I have been messing around with my cars ignition. I know a lot about cars, but I haven't learned much about electronics. When I did study electoincs it was almost 20 years ago.

Anyways. The car's computer sends a 5 V square wave signal for the cars igniter to charge and fire a coil. There are 6 clylinders, and each one has it's own signal and coil.

I was finally able, and one of the first to do so, to use non-factory coils and not use the car's original igniter. My new coils have their own igniters. And they don't really care if it is a square wave or not. I just need to send at least a 4 V signal to the coil and it will charge up and fire when the signal is gone. Even a 12 V or higer is OK too. 5 V is standard for these coils and my cars computer already sends 5 V signals.

So what I want to do is take the signals from the computer which are about 3.2 ms with the car idling, and drops to about 2.3 ms when the RPM increases above about 1,500 RPM. All I want to do is take this signal and extend it about 1.7 ms. So at idle I would have a 4.9 ms pulse and as the RPM increases I would have a 4 ms pulse, or even just a flat 4-5 ms pulse all the time is OK.

*TO BE DONE*:
a: Reproduce the ignition post word for word, beginning at "I have been" and stopping after "5 V signals.".
b: In the ignition post, about how long is the computer's signal when the car is idling?

*GIVEN RECORDS*:
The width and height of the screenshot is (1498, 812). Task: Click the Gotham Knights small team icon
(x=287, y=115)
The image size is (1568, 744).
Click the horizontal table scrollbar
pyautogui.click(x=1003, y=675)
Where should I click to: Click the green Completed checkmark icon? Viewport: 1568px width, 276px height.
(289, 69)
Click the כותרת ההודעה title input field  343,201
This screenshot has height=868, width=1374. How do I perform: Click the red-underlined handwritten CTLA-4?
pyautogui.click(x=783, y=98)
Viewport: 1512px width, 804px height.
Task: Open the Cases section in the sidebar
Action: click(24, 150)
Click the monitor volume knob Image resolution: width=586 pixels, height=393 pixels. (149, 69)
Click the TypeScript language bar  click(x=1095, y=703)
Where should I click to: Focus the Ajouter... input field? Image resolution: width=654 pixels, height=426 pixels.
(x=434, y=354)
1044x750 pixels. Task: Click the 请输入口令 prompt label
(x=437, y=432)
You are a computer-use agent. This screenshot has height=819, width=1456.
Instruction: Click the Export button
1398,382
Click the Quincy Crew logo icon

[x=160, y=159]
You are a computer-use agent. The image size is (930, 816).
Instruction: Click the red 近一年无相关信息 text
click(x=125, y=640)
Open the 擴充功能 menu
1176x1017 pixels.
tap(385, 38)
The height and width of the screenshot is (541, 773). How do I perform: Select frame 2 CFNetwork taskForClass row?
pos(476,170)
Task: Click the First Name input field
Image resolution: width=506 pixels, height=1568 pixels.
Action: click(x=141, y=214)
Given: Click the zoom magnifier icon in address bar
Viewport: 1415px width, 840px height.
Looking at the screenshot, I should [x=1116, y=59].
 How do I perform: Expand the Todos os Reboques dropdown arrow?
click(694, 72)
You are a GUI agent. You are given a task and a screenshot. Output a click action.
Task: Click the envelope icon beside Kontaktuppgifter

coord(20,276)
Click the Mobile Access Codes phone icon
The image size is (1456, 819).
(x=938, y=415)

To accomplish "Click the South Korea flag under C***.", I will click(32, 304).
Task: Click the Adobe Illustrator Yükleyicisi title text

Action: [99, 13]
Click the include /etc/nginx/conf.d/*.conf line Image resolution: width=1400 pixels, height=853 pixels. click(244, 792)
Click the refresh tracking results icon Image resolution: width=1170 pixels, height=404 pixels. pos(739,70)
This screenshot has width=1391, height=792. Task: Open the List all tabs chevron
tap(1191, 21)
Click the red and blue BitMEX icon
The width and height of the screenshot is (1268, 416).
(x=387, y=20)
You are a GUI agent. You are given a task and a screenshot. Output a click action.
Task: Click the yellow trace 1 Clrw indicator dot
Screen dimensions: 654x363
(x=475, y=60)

*EXERCISE RESULTS*:
a:
I have been messing around with my cars ignition. I know a lot about cars, but I haven't learned much about electronics. When I did study electoincs it was almost 20 years ago.

Anyways. The car's computer sends a 5 V square wave signal for the cars igniter to charge and fire a coil. There are 6 clylinders, and each one has it's own signal and coil.

I was finally able, and one of the first to do so, to use non-factory coils and not use the car's original igniter. My new coils have their own igniters. And they don't really care if it is a square wave or not. I just need to send at least a 4 V signal to the coil and it will charge up and fire when the signal is gone. Even a 12 V or higer is OK too. 5 V is standard for these coils and my cars computer already sends 5 V signals.

b: About 3.2 ms.